Other diets tried were the High Protein Diet (all the beef and fish you can eat, but nothing else); the Low Cholesteral Diet (all the fish and vegetables you can eat, but nothing else), and the Low Sodium Diet.

This last one you get from a doctor.  He hands you a list of things you can eat that is half a page long, and a list of things you can't eat that is four pages long.  I lasted less than a week on the Low Sodium Diet because I discovered with horror that even club soda contains salt.  And how can you drink Bourbon and Soda without the soda?

The whole dieting concept, I finally decided, was masochistic.  People always say:  "I've lost eight pounds and I feel great!"  This is not only designed to make non-dieters feel lousy, it's downright fallacious.

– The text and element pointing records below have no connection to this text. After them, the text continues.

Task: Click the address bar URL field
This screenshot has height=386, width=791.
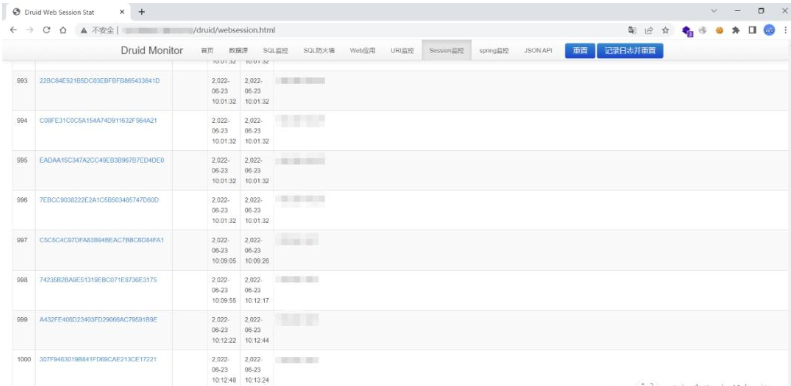Action: pyautogui.click(x=353, y=30)
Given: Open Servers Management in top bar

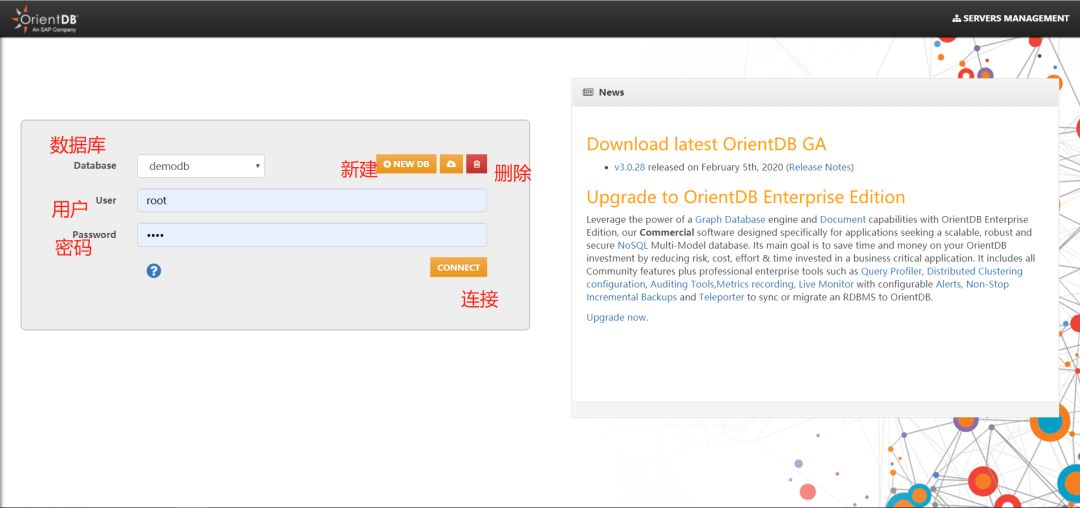Looking at the screenshot, I should coord(1010,19).
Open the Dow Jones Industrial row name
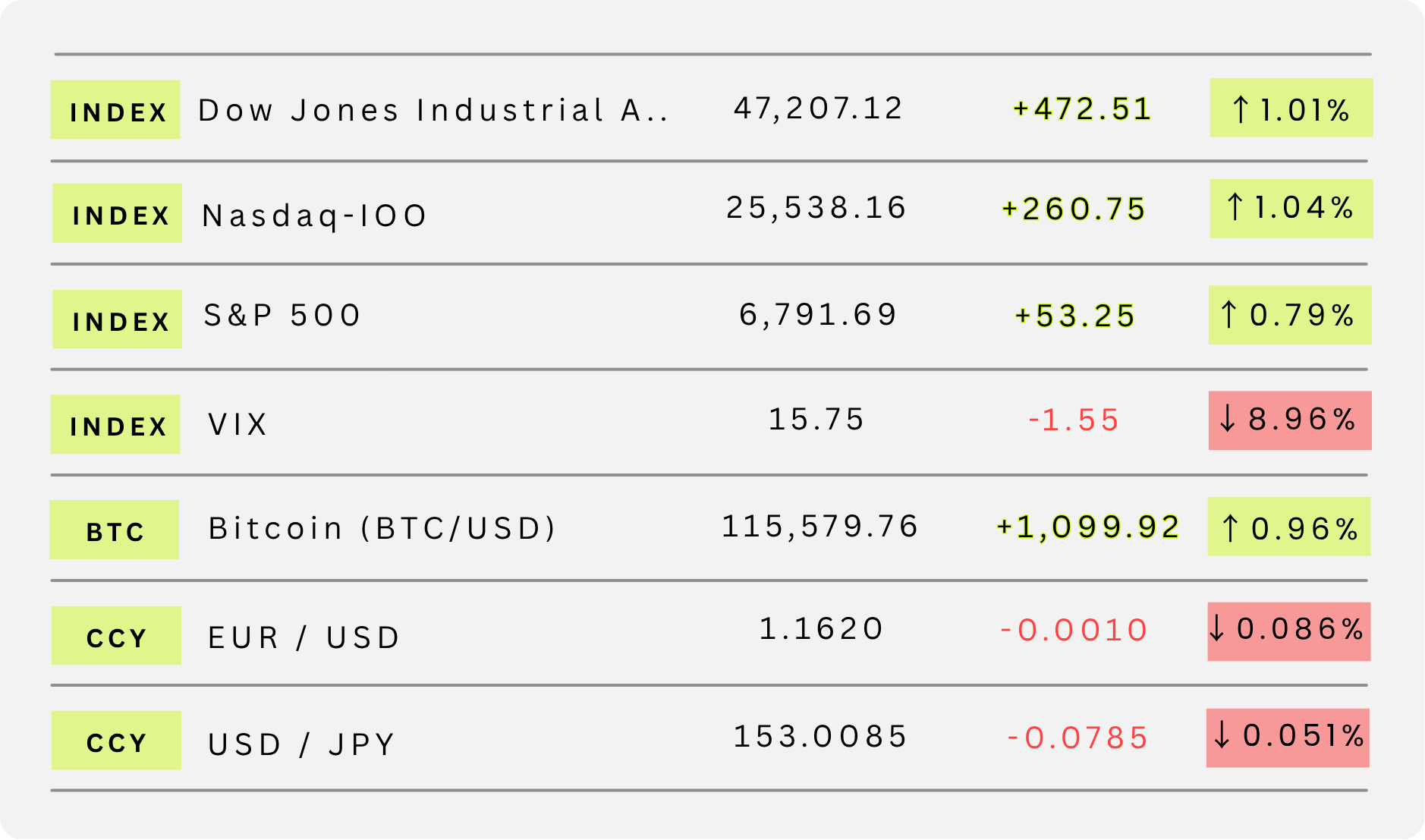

You actually don't feel better when on a diet, I believe.  Most people I know invariably feel worse; they get irritable, some get headaches.  (Some may even get osteoporosis.)

The moment I decide to go off a diet, I want to splurge.  Once I ate an enire eighteen-day diet for breakfast and got up from the table feeling wonderful.

A brother-in-law believed, for a time, he could live on vitamin pills, coffee and cigarettes.  He tried it and after two months with very little solid food he had a minor heart attack and passed out in a car on the San Diego Freeway.  He doesn't diet anymore.

I don't diet much anymore either.  I eat whatever my wife provides and skimp a little at lunch and drink whatever I want.  My weight hasn't varied five pounds in as many years.  The writer, Jimmy Breslin, who is about five feet eight and half inches tall and weighs more that 250, says he knows that drinking puts the pounds on.  But he adds that he likes to drink and in the long run it doens't make much difference if you're fat or skinny in this world.  The food columnist, James Beard, says much the same thing:  "Who cares?"  He weighs in at about 270 pounds.

The only diet that has riveted my attention lately appeared in the pages of the New York Times.  A Dr. Abraham Friedman wrote that "you should reach for your mate instead of your plate."  He claimed that each act of sexual intercourse burns off 250 calories.  

Marvelous news!  That means you can have two and a half martinis (at 100 calories apiece), make love and break even.

It may not take any weight off, but it won't put any one.  That's some kind of diet.